UNITED STATES DISTRICT COURT FOR THE SOUTHERN DISTRICT OF NEW YORK


September 25, 1969

UNITED STATES of America, Plaintiff,
v.
FEATURE SPORTS, INC. et al., Defendants

Lasker, District Judge.

The opinion of the court was delivered by: LASKER

MEMORANDUM DECISION AND ORDER

LASKER, District Judge.

 The government moves for a preliminary injunction enjoining an escrowee holding assets of Championship Sports, Inc., a New York corporation, or Championship Sports, Inc., a Massachusetts corporation (collectively "CSI" *fn1" ) from transferring or removing them. Specifically, the government asks the court to prohibit the escrowee from disposing of $36,040.36 which was placed in the escrowee's custody by stipulation of dismissal approved February 28, 1969, by Judge Levet in a tax refund action entitled "Championship Sports, Inc. v. United States, 63 Civil 3735." Under the terms of that stipulation it was agreed that the government did not waive its claim against the fund, and that the escrowee would hold the sum for six months before distribution. The stipulation is regrettably unclear as to the conditions which would justify an extension of the escrow beyond the six-month period.

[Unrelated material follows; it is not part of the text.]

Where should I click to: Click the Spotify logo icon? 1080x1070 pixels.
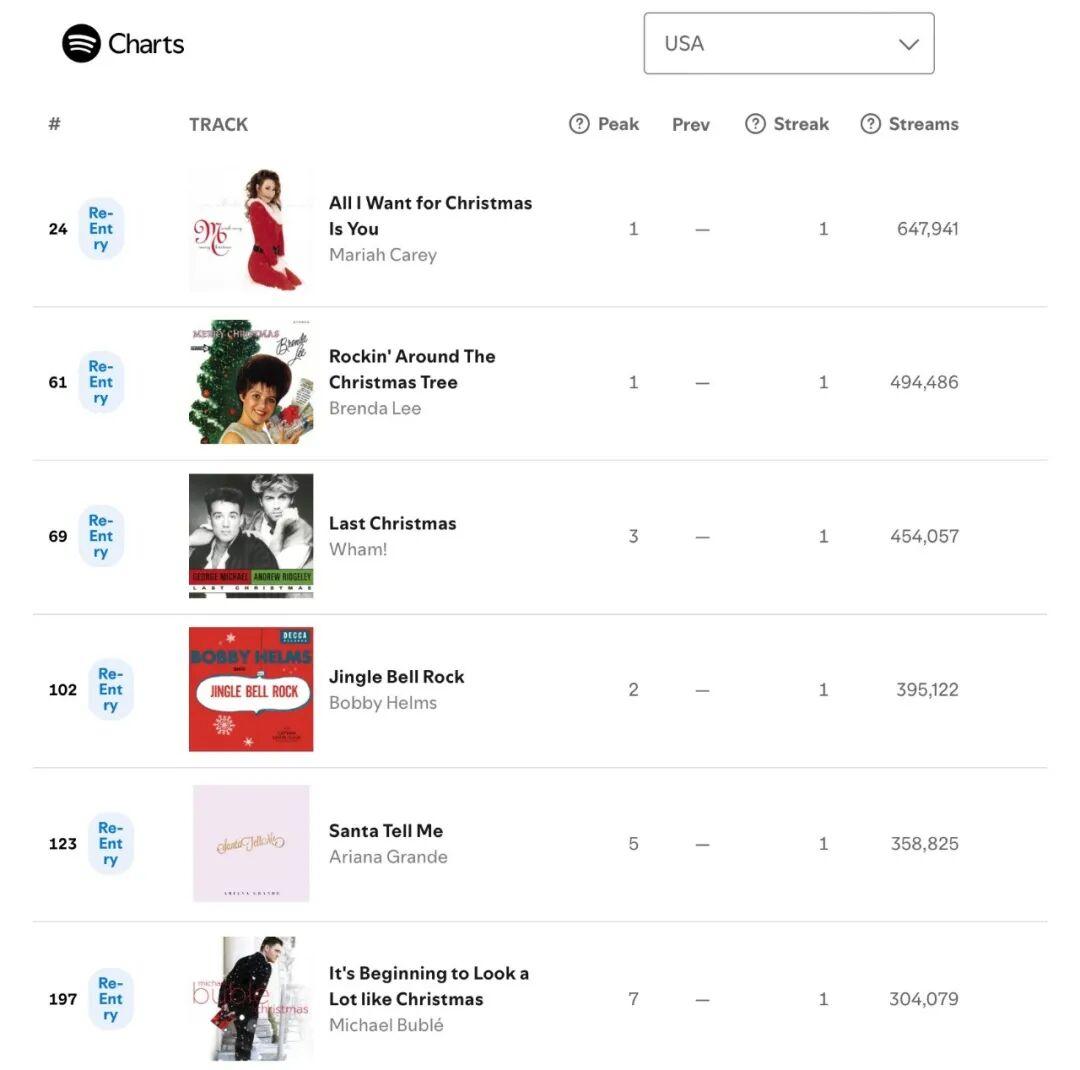click(x=81, y=44)
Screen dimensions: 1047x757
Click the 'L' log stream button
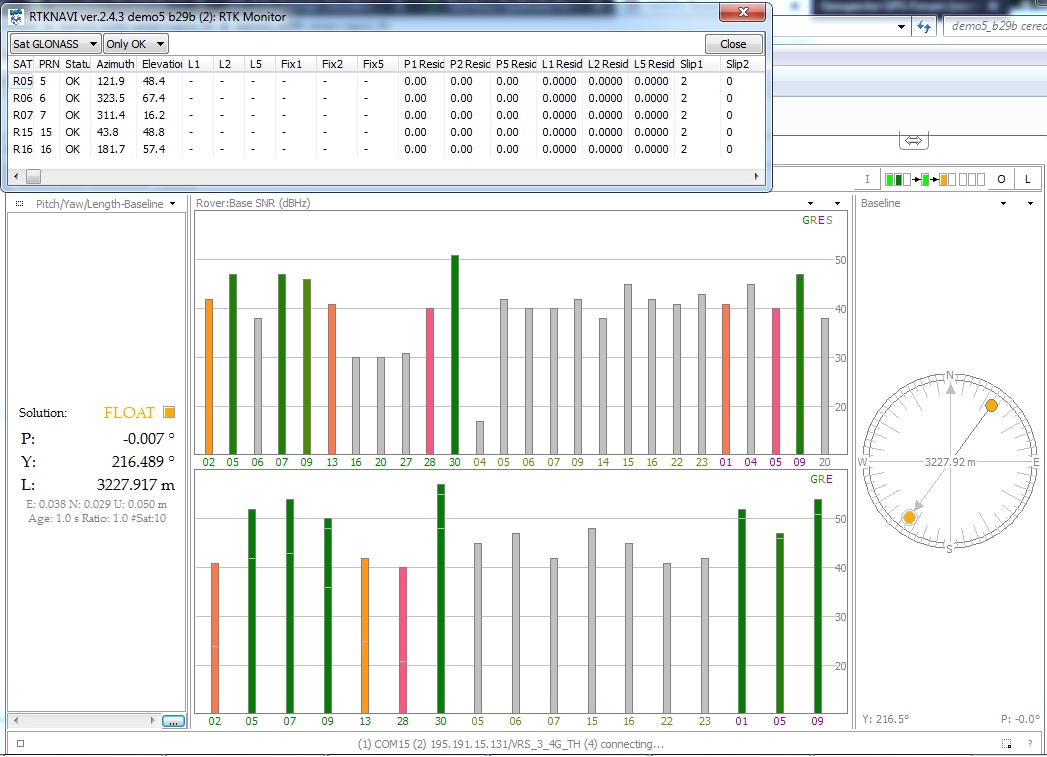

By its terms the escrow would have expired August 31, 1969. On August 29, 1969, the government initiated this new action under Sections 1340 and 1345 of Title 28, U.S.C., and Sections 7401, 7402, and 7403 of the Internal Revenue Code of 1954.

 Prior to the hearing on the instant motion, Judge McLean issued a temporary restraining order barring the escrowee from transferring the fund.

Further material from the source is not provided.